本文
「論語を現代に活かす」 時代を超えて読まれた名著

未来はすべて次なる世代のためにある

評価はみずものか、対ロシア政策を批判されるメルケル独前首相、再評価される菅前首相

 

 ドイツのメルケル元首相が、約半年ぶりに公の場でのインタビューに応じ、ウクライナ情勢について語ったといいます。

 ロシアを非難し、「ヨーロッパで、何世紀も前のことを持ち出して、実はこの土地はこの国のものなんだ、などと言い出したら、戦争が起こるだけです。それはあってはならないことです」と述べたといいます。

「結果は良くなかったが間違ってはいなかった」メルケル前首相の苦しい言い訳 | 「外交は結果がすべてではない」 | クーリエ・ジャポン

 クーリエジャポンによると、「プーチンは西側の民主主義を嫌悪していて、ヨーロッパを壊したいと思っていたのではないか」とメルケル氏は話したそうです。

 

 

 クーリエ・ジャポンは、メルケル氏について本を書いたジャーナリスト、ウルズラ・ヴァイデンフェルトの言葉を紹介しています。

反省の言葉がなかった外交について、「あれがだめならこれをやろうというように、粘り強く選択肢をいくつも探り、関係国の合意を探るのがメルケル流」と、慎重な姿勢を評価している。他方で、「ロシアに対して妥協的すぎたのは、メルケルだけではなく、西側すべてに言えるのではないか」と述べた。(出所:クーリエ・ジャポン

 歴史に「もしも」はないといいます。今の結果を知っていれば、メルケル氏の首相在任中の行動も当然違っていたのでしょう。個人的にはメルケル氏在任中の対中ロ政策は、融和過ぎていないかと感じることはありましたが、世界が対立を回避し、共存共栄で繁栄していくためにはメルケル流が最善なのかと納得していたことを思い出します。

演習課題
• 1. 本文の「ドイツのメルケル元首相が、約半年ぶりに公の場でのインタビューに応じ、ウクライナ情勢について語ったといいます。」という一文を英語に訳してください。
• 2. 次の (a)～(c) の記述がそれぞれ本文の内容と合致するかどうかを「はい」または「いいえ」で答え、判断の根拠となる本文の語句を正確に引用してください。
(a) メルケル氏が公の場でインタビューに応じたのは約1年ぶりであった。
(b) ウルズラ・ヴァイデンフェルトは、ロシアに対して妥協的すぎたのはメルケル氏だけではないと述べた。
(c) 筆者は、メルケル氏在任中の対中ロ政策について疑問を感じたことは一度もなかった。
• 3. 本文のうち、「未来はすべて次なる世代のためにある」から「メルケル氏は話したそうです。」までの部分を、両端を含めて一字一句変えずに書き写してください。

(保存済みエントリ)
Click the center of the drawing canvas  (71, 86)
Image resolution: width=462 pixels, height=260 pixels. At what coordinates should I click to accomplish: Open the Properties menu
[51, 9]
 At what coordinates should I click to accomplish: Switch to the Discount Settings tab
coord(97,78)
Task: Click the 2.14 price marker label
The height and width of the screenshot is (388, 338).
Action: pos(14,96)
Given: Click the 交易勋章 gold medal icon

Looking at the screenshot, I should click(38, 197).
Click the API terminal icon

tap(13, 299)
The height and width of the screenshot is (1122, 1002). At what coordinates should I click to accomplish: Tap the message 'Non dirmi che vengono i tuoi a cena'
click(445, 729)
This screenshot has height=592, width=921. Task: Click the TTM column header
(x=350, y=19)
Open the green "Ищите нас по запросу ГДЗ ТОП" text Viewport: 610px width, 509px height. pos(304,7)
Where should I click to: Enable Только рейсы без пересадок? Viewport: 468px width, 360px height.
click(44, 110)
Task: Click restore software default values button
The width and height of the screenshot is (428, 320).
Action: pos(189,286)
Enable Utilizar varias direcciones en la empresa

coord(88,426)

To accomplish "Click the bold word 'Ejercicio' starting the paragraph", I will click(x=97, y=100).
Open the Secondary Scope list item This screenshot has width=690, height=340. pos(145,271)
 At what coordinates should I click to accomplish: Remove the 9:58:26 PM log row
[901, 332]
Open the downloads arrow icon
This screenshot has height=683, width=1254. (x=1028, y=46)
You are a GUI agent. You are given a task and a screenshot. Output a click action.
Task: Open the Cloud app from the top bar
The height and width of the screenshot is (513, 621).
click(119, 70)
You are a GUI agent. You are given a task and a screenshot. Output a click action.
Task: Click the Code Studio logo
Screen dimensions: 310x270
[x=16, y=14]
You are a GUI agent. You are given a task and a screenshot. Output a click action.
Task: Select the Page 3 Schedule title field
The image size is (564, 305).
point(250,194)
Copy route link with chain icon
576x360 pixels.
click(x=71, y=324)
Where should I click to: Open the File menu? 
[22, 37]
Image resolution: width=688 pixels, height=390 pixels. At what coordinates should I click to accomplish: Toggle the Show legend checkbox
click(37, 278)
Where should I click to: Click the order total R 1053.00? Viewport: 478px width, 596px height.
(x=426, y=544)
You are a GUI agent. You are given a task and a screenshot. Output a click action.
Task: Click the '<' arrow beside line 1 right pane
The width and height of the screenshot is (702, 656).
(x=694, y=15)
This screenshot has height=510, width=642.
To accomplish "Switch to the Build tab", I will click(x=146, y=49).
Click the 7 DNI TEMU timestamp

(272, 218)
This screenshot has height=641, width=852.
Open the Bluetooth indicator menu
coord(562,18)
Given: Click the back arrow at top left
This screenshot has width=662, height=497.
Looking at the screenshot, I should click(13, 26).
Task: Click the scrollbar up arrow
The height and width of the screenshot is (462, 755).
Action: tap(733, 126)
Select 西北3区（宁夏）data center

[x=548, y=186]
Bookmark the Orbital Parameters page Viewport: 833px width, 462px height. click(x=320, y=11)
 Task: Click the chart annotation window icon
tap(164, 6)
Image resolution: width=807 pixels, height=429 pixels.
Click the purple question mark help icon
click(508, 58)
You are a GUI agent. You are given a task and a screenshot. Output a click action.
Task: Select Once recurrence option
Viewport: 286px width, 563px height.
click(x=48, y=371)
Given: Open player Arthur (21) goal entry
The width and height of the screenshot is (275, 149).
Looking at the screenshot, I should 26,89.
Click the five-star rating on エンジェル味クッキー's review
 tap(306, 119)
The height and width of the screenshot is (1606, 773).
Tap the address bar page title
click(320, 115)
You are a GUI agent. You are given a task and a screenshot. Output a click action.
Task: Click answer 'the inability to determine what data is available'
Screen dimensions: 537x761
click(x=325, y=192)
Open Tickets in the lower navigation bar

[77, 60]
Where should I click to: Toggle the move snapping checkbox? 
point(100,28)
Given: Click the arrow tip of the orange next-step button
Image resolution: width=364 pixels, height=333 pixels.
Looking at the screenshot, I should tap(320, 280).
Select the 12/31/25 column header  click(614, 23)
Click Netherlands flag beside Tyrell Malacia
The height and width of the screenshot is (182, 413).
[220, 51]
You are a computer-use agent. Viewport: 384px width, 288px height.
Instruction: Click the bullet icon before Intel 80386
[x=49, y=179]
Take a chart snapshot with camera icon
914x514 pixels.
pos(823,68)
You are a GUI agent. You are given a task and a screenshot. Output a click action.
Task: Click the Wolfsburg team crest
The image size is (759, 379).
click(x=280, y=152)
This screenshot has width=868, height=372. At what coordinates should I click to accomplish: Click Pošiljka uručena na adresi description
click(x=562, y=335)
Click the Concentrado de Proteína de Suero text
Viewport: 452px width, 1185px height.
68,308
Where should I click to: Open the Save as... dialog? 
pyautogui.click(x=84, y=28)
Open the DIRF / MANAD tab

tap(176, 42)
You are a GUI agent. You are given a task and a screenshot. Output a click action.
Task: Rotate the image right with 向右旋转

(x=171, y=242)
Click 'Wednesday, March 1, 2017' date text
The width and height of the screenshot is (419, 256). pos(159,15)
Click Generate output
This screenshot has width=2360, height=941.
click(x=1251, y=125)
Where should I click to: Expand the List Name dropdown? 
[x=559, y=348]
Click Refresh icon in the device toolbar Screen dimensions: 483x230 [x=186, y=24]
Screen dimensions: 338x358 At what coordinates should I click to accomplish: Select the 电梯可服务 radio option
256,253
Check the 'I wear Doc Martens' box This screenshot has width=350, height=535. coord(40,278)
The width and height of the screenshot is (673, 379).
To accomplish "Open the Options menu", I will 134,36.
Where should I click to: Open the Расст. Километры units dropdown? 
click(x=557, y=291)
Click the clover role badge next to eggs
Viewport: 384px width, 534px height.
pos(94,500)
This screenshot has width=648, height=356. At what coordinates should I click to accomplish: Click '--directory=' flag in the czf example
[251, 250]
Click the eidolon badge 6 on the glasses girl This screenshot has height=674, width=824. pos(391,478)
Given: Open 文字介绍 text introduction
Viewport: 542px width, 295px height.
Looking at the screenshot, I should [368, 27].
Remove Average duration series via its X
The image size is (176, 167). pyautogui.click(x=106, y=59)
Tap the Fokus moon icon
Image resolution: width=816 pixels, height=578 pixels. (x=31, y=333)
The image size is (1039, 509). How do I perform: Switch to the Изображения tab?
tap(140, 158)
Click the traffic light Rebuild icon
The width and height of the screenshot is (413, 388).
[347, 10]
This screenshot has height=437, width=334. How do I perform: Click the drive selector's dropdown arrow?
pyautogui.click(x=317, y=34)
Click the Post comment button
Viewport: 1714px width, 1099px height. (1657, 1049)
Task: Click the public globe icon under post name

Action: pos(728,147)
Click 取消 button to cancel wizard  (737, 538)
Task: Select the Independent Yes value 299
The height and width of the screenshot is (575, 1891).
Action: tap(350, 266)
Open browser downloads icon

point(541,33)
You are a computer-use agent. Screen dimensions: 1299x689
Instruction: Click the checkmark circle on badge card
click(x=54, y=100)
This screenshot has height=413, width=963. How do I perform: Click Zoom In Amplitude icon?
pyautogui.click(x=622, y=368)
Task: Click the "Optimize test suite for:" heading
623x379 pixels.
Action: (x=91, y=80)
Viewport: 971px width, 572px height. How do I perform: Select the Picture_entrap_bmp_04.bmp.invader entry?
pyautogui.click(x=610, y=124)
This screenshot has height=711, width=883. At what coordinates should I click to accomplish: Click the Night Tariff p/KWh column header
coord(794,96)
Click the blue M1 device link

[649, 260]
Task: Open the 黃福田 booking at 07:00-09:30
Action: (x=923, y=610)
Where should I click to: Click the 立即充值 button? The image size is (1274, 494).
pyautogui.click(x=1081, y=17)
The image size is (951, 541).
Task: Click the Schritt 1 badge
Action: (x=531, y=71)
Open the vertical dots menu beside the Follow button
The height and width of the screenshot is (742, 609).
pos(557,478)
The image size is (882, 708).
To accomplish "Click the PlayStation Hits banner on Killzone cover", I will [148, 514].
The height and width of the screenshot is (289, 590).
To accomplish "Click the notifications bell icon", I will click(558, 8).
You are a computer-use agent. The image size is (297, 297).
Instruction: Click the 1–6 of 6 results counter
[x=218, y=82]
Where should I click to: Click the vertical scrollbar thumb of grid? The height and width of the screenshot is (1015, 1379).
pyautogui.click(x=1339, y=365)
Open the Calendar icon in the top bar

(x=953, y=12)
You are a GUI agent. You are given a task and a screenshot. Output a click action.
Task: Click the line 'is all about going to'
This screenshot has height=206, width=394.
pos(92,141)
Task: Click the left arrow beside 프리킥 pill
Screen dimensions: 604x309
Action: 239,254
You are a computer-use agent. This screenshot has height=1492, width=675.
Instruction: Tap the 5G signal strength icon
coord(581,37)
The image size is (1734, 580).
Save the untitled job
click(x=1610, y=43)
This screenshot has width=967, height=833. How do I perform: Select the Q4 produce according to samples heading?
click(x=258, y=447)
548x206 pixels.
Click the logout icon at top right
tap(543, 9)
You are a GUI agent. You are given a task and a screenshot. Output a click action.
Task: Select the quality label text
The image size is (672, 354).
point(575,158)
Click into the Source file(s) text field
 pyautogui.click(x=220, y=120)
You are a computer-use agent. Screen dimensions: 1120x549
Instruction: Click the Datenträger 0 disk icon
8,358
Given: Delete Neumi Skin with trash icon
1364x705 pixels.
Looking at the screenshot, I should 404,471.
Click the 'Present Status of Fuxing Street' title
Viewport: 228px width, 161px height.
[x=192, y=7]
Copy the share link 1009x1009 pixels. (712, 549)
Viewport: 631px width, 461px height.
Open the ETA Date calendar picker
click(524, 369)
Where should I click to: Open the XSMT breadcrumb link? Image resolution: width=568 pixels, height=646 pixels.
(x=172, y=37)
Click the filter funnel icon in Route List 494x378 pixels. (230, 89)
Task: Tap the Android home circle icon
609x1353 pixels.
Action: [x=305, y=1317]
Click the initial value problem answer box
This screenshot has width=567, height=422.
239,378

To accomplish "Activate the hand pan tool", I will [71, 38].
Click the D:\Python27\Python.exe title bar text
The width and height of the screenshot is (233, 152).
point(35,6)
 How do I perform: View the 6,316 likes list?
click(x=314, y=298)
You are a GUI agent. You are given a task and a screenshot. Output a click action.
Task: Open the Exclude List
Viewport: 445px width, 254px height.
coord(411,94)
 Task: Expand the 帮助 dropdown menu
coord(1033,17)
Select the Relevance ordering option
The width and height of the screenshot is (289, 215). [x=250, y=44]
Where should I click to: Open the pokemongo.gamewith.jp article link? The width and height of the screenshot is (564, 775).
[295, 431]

課題別の解答
• 1. Former German Chancellor Merkel reportedly gave a public interview for the first time in about six months and spoke about the situation in Ukraine.

• 2.
(a) いいえ。「約半年ぶりに公の場でのインタビューに応じ」
(b) はい。「ロシアに対して妥協的すぎたのは、メルケルだけではなく、西側すべてに言えるのではないか」
(c) いいえ。「個人的にはメルケル氏在任中の対中ロ政策は、融和過ぎていないかと感じることはありました」

• 3.
未来はすべて次なる世代のためにある

評価はみずものか、対ロシア政策を批判されるメルケル独前首相、再評価される菅前首相

 

 ドイツのメルケル元首相が、約半年ぶりに公の場でのインタビューに応じ、ウクライナ情勢について語ったといいます。

 ロシアを非難し、「ヨーロッパで、何世紀も前のことを持ち出して、実はこの土地はこの国のものなんだ、などと言い出したら、戦争が起こるだけです。それはあってはならないことです」と述べたといいます。

「結果は良くなかったが間違ってはいなかった」メルケル前首相の苦しい言い訳 | 「外交は結果がすべてではない」 | クーリエ・ジャポン

 クーリエジャポンによると、「プーチンは西側の民主主義を嫌悪していて、ヨーロッパを壊したいと思っていたのではないか」とメルケル氏は話したそうです。